Blog tour: The Three of Us

Welcome to the blog tour for The Three of Us by Ore Agbaje-Williams!


More about the book…

A nice house, a carefree life, a doting husband, a best friend who never leaves your side. What more could you ask for? There's just one problem: your husband and best friend love you, but they hate each other.

Set over a single day, husband, wife and best friend Temi toe the lines of compromise and betrayal. Told in three parts, three people's lives, and their visions of themselves and one another begin to slowly unravel, until a startling discovery throws everyone's integrity into question.

Full of intrigue, idiosyncratic wit and a healthy dose of wealth and snobbery The Three of Us is part-suburban millennial comedy of manners and part-domestic noir that will leave you wondering: whose side are you on?

More about the author…

Ore Agbaje-Williams is a British-Nigerian writer from London who has written for gal-dem, Glamour and Wasafiri.

She is an editor and wrote the novel in NaNoWriMo during lockdown.

It was originally submitted to editors under a pseudonym.

My impressions…

Seen over the course of a few hours and even more bottles of wine, this is a snapshot of the relationship among three people: the wife, the husband and the wife’s best friend. As it happens, we only find out the name of the friend, Temi. Why is that? Perhaps because she seems to be a catalyst for change. Whether the change is for better or worse, that’s to be seen. What that change is going to be is also up for discussion. My guess is that, after we turn the last page, either the friendship between Temi and the wife or the marriage between the wife and the husband will have run its course. But that’s just my interpretation of this book, which would make a great choice for a buddy read or a book club read.

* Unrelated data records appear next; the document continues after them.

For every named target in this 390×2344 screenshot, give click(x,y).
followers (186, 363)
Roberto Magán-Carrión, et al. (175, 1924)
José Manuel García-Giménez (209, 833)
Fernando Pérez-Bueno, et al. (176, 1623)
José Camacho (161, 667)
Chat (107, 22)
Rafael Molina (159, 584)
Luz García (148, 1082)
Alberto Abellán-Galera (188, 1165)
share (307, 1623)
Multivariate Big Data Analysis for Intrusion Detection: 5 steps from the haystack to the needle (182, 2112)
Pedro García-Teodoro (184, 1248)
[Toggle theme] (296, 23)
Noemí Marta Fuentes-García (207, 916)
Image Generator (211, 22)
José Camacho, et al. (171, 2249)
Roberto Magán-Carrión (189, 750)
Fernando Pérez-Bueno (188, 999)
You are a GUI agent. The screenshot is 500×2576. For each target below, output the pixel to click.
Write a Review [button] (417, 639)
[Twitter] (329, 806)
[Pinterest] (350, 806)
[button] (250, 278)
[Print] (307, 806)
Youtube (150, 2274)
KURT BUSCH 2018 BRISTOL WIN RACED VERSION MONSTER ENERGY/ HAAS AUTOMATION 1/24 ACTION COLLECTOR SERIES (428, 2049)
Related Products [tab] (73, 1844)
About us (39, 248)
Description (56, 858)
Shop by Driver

The publisher asked reviewers to pick a side. What team am I on? A question that’s not easy to answer because none of the three characters are particularly pleasant or endearing. Temi is completely manipulative, displaying a narcissistic behaviour. The husband appears to have the weakest personality out of the three of them but is also manipulative, albeit in a different, more direct way. The wife… well, the wife is the character that I found it harder to fathom. She seems to be torn between the loyalty towards Temi and that towards her husband, taking on almost two different personalities depending on who she’s interacting with. I don’t think, however, that she does that with malice. And perhaps this is exactly why I am going to be on #TeamWife, hoping that she will soon start to make decisions for herself instead of being heavily guided by others.

Three words to describe it. Witty. Fierce. Brilliant.

Do I like the cover? Yes, it’s bold and fresh, just like the book itself.

Have I read any other books by the same author? No, this is a dazzling debut!